REQUIRED WORK
Quote the lines of the listing beginning with the line that contains "The width and height of the screenshot is (1271, 718)." and continuing through the line that contains "coord(844,447)", both included, reproducing them with no changes.

Excerpt from a dataset
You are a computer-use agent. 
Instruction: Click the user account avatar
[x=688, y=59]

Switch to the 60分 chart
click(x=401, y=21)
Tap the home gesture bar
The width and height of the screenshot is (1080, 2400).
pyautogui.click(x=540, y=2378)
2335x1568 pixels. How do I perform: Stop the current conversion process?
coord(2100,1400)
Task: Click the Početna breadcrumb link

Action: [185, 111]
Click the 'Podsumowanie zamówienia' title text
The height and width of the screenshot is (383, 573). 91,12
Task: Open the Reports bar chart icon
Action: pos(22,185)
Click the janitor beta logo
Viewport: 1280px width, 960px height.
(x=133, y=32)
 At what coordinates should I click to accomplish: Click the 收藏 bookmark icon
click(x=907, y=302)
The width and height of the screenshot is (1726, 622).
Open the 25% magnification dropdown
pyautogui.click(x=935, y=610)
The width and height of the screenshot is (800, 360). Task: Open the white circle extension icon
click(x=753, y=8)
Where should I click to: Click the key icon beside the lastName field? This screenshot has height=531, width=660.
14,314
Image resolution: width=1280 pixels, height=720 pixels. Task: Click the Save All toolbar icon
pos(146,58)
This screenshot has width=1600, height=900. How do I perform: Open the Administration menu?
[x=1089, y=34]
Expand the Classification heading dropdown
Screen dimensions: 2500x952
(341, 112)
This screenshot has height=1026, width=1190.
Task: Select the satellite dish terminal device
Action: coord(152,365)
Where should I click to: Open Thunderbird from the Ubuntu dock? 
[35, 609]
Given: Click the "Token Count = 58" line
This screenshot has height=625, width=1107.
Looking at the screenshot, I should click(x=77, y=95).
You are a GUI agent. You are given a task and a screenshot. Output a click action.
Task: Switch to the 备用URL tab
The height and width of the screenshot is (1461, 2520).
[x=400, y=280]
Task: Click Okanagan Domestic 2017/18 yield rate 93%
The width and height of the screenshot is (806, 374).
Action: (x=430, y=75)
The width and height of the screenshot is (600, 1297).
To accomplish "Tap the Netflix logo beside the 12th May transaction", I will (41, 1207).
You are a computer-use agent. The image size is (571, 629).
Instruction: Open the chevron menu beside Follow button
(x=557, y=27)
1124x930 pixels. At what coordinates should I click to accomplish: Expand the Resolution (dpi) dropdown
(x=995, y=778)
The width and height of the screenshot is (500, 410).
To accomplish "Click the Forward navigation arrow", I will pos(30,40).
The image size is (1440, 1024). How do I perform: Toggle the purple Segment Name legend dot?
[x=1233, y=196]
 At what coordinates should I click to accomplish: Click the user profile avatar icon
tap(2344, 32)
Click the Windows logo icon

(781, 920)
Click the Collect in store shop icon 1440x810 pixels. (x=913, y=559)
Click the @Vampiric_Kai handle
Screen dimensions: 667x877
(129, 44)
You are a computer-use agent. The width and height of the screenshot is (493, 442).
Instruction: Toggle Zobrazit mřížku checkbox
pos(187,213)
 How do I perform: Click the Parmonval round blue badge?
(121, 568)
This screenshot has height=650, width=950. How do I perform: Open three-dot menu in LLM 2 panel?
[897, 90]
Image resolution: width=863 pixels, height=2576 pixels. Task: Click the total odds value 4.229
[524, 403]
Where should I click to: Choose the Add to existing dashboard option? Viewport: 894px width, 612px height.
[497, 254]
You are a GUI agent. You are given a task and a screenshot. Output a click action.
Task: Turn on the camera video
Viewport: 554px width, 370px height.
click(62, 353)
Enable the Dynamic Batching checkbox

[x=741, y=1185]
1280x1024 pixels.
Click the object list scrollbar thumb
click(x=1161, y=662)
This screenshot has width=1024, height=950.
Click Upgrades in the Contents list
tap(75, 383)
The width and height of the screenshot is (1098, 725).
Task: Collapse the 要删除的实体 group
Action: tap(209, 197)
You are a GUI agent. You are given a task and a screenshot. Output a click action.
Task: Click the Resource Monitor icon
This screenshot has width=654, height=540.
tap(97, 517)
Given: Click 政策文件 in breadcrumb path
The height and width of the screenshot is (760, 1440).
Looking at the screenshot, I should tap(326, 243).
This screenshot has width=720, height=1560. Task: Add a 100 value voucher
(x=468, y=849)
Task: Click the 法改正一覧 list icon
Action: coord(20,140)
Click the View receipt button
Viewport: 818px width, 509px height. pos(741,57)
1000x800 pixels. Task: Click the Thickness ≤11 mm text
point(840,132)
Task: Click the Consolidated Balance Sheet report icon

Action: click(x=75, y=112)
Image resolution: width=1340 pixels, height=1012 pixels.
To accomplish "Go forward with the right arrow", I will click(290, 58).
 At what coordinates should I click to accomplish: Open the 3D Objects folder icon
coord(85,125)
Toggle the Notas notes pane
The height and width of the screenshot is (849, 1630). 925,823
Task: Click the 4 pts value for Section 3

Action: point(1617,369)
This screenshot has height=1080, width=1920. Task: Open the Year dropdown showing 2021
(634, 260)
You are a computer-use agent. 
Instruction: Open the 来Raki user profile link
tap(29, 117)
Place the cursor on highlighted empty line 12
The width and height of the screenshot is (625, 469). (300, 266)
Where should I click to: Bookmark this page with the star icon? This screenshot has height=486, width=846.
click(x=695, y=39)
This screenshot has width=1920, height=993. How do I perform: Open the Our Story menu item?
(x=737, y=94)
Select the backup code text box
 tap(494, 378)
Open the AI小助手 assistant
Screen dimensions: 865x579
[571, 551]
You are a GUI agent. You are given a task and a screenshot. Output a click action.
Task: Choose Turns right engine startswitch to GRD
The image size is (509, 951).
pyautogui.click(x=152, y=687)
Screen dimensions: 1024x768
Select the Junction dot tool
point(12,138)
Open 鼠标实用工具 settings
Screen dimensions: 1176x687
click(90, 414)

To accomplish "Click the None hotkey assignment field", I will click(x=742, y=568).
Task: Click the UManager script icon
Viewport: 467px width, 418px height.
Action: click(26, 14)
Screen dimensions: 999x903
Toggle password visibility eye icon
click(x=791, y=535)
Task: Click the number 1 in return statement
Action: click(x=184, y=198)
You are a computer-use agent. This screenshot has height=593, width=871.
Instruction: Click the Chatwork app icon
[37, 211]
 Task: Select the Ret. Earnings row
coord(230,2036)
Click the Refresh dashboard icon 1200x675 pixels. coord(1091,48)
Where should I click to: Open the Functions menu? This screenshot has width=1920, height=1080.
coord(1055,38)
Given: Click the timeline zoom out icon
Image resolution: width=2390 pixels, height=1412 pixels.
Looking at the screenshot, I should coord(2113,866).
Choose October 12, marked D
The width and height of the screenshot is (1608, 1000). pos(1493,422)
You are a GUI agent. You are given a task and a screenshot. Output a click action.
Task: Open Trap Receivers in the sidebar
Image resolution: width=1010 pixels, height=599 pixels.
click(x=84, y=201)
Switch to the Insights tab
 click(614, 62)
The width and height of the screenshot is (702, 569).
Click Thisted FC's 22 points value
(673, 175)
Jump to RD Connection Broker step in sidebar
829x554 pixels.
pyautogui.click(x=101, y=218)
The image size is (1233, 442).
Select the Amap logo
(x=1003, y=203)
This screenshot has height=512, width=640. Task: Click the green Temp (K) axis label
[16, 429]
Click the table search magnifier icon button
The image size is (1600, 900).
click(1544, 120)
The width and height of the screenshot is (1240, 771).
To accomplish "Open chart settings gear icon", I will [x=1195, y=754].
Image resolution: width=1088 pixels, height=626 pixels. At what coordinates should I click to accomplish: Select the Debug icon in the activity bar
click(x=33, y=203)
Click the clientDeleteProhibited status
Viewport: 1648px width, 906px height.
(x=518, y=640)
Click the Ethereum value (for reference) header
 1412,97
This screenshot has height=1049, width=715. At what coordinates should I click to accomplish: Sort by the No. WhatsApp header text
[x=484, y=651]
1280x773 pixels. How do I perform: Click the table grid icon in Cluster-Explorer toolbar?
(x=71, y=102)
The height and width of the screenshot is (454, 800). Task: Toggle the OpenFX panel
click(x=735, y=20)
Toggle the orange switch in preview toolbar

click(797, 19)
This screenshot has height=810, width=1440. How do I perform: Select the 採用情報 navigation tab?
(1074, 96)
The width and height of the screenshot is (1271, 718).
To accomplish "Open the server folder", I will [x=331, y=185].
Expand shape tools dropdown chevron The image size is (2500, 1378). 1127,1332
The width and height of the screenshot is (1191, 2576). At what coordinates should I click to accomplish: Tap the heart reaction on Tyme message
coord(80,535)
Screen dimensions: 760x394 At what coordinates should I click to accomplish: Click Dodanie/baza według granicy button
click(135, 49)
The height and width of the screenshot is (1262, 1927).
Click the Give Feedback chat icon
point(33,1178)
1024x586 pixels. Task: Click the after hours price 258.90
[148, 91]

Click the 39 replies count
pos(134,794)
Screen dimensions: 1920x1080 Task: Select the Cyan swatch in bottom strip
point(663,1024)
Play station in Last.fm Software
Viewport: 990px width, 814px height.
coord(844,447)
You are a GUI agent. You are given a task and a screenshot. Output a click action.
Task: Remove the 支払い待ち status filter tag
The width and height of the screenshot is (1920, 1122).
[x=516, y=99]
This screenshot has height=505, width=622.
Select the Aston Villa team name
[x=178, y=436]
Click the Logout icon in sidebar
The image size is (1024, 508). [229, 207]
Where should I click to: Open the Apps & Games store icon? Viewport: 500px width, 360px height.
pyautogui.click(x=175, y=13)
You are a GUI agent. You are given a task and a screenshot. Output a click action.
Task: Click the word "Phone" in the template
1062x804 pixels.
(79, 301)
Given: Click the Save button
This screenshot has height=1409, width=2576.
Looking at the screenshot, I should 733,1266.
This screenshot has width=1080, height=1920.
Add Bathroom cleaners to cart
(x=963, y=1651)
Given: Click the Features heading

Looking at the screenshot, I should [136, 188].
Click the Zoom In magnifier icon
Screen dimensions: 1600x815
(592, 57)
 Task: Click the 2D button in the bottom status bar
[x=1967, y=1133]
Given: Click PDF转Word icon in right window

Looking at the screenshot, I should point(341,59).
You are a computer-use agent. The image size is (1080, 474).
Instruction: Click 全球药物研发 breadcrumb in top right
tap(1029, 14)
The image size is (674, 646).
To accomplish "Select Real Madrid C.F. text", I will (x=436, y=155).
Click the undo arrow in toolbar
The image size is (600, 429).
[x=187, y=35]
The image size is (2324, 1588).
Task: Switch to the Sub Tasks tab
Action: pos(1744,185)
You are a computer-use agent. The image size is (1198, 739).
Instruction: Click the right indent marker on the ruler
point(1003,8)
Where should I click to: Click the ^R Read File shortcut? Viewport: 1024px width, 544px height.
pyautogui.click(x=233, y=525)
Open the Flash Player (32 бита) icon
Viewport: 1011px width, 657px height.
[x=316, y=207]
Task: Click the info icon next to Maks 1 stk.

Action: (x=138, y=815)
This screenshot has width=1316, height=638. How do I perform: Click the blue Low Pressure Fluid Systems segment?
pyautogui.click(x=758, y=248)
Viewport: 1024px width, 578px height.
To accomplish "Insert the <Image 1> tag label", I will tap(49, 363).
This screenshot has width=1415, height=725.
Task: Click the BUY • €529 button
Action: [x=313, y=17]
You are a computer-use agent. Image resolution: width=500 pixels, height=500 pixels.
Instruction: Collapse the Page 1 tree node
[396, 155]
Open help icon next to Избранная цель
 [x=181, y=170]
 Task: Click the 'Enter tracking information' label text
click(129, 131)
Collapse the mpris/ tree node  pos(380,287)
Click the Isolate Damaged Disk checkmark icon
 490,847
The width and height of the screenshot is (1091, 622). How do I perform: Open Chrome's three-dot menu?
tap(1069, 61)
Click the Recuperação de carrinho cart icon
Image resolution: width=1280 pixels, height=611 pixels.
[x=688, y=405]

SOLUTION FOR THIS EXERCISE
The width and height of the screenshot is (1271, 718).
To accomplish "Open the server folder", I will [x=331, y=185].
Expand shape tools dropdown chevron The image size is (2500, 1378). 1127,1332
The width and height of the screenshot is (1191, 2576). At what coordinates should I click to accomplish: Tap the heart reaction on Tyme message
coord(80,535)
Screen dimensions: 760x394 At what coordinates should I click to accomplish: Click Dodanie/baza według granicy button
click(135, 49)
The height and width of the screenshot is (1262, 1927).
Click the Give Feedback chat icon
point(33,1178)
1024x586 pixels. Task: Click the after hours price 258.90
[148, 91]

Click the 39 replies count
pos(134,794)
Screen dimensions: 1920x1080 Task: Select the Cyan swatch in bottom strip
point(663,1024)
Play station in Last.fm Software
Viewport: 990px width, 814px height.
coord(844,447)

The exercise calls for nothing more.